14e juillet 1769 à Ferney
J'ai reçu ces jours cy, Monsieur, le plan du dictionaire du commerce; je vous en remercie.
Il y aura grâce à vous des commerçants philosophes. Je ne verrai certainement pas l'édition des cinq volumes, je suis trop vieux et trop malade; mais je souscris du meilleur de mon cœur, c'est ma dernière volonté. J'ai deux tîtres éssentiels pour souscrire; je suis vôtre ami et je suis commerçant. J'étais même très fier quand je recevais des nouvelles de Portobello et de Buenos-Aires. J'y ai perdu quarante mille écus. La philosophie n'a jamais fait faire de bons marchés, mais elle fait suporter les pertes. J'ai mieux réussi dans la profession de laboureur. On risque moins, et on est moralement sûr d'être utile.
Avouez qu'il est assez plaisant qu'un théologien qui pouvait couler à fond St Thomas et St Bonaventure embrasse le commerce du monde entier, tandis que Crozat et Bernard n'ont jamais lu seulement leur catéchisme. Certainement vôtre entreprise est beaucoup plus pénible que la leur; ils signaient des lettres écrites par leurs commis. Je vous souhaitte la trente troisième partie de la fortune qu'ils ont laissée, celà veut dire un million de bien que vous ne gagnerez certainement pas avec les libraires de Paris. Vous serez utile, vous aurez fait un excellent ouvrage
Le commerce des pensées est devenu prodigieux. Il n'y a point de bonne maison dans Paris et dans les païs étrangers, point de château qui n'ait sa bibliothêque. Il n'y en aura point qui puisse se passer de vôtre ouvrage; tout s'y trouve puisque tout est objet de commerce.
Vôtre ami et vôtre confrère en Sorbonne a donc quitté la théologie pour l'histoire comme vous pour l'économie politique.
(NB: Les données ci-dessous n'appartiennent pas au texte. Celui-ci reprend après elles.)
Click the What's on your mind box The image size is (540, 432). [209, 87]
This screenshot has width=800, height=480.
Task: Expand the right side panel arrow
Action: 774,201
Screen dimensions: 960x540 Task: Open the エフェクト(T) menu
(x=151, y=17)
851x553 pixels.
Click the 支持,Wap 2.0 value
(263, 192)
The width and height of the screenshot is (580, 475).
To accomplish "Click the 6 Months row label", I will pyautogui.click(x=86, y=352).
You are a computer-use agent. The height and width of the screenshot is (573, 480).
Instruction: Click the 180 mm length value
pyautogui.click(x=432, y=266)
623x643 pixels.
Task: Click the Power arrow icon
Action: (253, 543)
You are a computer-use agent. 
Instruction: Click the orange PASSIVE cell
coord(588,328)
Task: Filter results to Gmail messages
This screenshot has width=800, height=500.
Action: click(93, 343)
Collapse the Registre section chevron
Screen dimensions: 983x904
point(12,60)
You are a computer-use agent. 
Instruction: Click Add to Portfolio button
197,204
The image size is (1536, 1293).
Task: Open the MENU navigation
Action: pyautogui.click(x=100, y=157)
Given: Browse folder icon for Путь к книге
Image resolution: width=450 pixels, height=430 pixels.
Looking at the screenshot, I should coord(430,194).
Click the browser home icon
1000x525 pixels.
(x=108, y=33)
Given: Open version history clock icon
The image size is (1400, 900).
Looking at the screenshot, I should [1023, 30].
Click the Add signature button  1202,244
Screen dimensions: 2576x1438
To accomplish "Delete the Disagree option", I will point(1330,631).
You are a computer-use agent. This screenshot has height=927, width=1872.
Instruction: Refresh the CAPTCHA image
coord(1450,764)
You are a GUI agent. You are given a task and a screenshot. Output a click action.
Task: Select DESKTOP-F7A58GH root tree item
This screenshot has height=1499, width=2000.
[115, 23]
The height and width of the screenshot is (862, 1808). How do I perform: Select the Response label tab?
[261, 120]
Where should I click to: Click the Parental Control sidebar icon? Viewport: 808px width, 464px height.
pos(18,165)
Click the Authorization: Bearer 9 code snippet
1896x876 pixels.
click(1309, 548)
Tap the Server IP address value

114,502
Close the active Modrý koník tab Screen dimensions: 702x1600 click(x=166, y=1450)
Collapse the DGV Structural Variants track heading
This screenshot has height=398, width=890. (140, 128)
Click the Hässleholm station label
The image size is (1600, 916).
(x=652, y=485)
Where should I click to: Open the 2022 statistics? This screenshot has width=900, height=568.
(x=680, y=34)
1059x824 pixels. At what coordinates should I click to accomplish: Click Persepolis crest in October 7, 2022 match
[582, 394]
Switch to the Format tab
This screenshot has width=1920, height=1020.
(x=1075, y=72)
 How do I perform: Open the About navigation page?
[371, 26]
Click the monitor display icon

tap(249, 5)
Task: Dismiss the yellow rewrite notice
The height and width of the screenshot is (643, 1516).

Vous savez sans doute qu'il fait actuellement une belle action. Je lui ai envoié Sirven, il a la bonté de se charger de faire rendre justice à cet infortuné. La philosophie a percé dans Toulouse, et parconséquent l'humanité. Sirven obtiendra sûrement justice, mais il a pris la route la plus longue, il ne l'obtiendra que très tard, et il sera encor bien heureux; son bien reste confisqué en attendant. N'est-ce pas un objet de commerce que la confiscation? car il se trouve qu'un fermier du domaine gagne tout d'un coup la subsistance d'une pauvre famille, et par un virement de parties le bien d'un innocent passe dans la poche d'un commis.
On me fait à moi une autre injustice; on m'impute une histoire du parlement en deux petits volumes. Il y a dans cette histoire des anecdotes de greffe, dont Dieu merci je n'ai jamais entendu parler. Il y a aussi des anecdotes de cour que je connais encor moins et dont je ne me soucie guères. L'ouvrage d'ailleurs m'a paru assez superficiel, mais libre et impartial. L'auteur, quelqu'il soit, a très grand tort de le faire courir sous mon nom. Je n'aime point en général qu'on morcelle ainsi l'histoire. Les objets intéressants qui regardent les différents corps de l'état doivent se trouver dans l'histoire de France, qui par parenthèse, a été jusqu'icy assez mal faitte.
Continuez, Monsieur, vôtre ouvrage aussi utile qu'immense, et songez quelquefois en y travaillant que vous avez au pied des Alpes un partisan zèlé et un ami.
Voulez vous bien envoier à vôtre libraire Etienne le petit billet cy joint?